State how many lines in the data below contain the string "item", counting only matches with the same letter case. Reply with the number alone.

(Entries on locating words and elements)
[Begin]

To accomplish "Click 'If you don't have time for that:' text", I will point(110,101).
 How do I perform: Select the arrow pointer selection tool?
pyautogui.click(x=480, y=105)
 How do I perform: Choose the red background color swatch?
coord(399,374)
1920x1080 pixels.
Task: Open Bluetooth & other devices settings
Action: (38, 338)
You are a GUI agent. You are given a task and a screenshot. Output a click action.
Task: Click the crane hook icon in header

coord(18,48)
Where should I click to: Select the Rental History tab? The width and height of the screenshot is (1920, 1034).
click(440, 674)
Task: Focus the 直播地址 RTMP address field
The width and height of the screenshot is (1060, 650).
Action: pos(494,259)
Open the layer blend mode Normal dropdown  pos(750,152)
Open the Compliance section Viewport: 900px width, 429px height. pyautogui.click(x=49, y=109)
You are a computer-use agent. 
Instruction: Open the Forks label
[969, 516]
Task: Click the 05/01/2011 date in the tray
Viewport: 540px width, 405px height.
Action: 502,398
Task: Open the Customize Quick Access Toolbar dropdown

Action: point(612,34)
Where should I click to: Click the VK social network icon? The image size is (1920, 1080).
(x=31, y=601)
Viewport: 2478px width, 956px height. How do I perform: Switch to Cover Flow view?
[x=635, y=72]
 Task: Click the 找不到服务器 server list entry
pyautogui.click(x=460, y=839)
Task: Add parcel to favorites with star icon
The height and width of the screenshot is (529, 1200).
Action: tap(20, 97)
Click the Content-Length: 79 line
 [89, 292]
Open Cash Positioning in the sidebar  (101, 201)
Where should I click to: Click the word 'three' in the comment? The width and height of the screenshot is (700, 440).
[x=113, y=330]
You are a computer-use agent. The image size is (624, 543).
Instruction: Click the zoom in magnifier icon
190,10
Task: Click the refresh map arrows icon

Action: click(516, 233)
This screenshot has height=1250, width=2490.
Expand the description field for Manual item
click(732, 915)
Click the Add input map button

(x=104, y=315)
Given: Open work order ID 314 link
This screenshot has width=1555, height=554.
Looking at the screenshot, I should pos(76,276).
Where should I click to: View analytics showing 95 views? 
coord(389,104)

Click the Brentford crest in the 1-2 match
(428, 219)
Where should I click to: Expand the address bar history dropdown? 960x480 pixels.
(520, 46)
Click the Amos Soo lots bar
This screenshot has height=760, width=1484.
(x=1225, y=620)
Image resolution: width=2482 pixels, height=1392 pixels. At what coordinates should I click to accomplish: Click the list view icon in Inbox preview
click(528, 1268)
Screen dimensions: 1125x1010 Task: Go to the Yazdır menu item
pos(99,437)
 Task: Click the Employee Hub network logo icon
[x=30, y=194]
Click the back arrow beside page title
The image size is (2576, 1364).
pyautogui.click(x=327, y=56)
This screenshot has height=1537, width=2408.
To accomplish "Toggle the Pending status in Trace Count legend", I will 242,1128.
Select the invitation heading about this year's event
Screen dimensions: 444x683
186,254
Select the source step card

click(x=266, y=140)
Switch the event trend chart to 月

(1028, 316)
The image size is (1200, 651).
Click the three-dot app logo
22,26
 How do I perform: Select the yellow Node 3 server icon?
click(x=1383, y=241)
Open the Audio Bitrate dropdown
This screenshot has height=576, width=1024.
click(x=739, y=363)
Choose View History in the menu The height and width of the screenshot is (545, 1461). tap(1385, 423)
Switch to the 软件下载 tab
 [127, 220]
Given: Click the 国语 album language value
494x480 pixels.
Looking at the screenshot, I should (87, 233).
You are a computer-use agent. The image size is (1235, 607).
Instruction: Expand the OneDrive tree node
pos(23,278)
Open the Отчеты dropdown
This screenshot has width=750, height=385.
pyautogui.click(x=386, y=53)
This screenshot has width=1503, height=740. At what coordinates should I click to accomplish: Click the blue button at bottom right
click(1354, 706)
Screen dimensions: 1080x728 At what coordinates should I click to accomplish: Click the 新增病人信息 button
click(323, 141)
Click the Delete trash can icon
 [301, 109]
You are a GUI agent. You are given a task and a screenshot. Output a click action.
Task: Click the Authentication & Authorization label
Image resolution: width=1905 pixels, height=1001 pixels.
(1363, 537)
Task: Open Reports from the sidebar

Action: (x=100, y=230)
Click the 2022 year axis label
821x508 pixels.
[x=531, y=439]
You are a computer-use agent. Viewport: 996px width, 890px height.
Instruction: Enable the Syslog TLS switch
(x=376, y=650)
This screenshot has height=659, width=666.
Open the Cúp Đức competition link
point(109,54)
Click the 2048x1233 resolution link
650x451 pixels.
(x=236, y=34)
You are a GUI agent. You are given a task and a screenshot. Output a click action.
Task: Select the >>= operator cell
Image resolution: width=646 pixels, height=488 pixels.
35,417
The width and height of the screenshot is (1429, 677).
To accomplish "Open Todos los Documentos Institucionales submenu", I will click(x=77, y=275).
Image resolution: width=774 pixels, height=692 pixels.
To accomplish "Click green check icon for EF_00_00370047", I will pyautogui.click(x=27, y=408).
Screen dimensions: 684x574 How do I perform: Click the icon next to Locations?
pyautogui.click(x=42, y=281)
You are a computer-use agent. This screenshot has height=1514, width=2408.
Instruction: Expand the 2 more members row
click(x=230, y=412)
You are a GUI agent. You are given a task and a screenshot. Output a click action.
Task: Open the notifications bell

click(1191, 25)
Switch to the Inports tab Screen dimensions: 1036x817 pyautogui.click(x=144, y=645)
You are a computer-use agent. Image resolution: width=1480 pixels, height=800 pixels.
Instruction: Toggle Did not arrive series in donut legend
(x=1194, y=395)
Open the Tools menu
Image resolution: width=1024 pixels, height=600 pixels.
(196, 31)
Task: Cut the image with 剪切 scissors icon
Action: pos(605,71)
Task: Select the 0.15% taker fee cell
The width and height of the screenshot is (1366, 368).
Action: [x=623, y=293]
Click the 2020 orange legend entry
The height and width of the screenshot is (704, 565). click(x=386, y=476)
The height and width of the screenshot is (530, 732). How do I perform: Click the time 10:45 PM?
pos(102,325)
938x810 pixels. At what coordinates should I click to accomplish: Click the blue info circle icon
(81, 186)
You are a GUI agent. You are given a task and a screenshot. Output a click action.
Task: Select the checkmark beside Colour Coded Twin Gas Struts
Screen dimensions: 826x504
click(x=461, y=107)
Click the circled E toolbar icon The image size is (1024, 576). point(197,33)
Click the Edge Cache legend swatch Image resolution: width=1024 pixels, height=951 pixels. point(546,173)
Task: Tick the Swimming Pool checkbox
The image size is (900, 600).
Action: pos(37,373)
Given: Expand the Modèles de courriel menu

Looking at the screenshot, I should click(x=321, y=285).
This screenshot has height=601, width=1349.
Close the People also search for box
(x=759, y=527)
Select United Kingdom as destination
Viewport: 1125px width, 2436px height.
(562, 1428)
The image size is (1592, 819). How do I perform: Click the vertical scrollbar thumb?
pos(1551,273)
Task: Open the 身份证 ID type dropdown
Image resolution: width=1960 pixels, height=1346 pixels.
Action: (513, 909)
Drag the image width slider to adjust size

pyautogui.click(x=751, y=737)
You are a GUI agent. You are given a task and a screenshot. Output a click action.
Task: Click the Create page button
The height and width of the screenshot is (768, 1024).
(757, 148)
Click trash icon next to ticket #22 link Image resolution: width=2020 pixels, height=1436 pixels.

[End]

- Exercise result: 2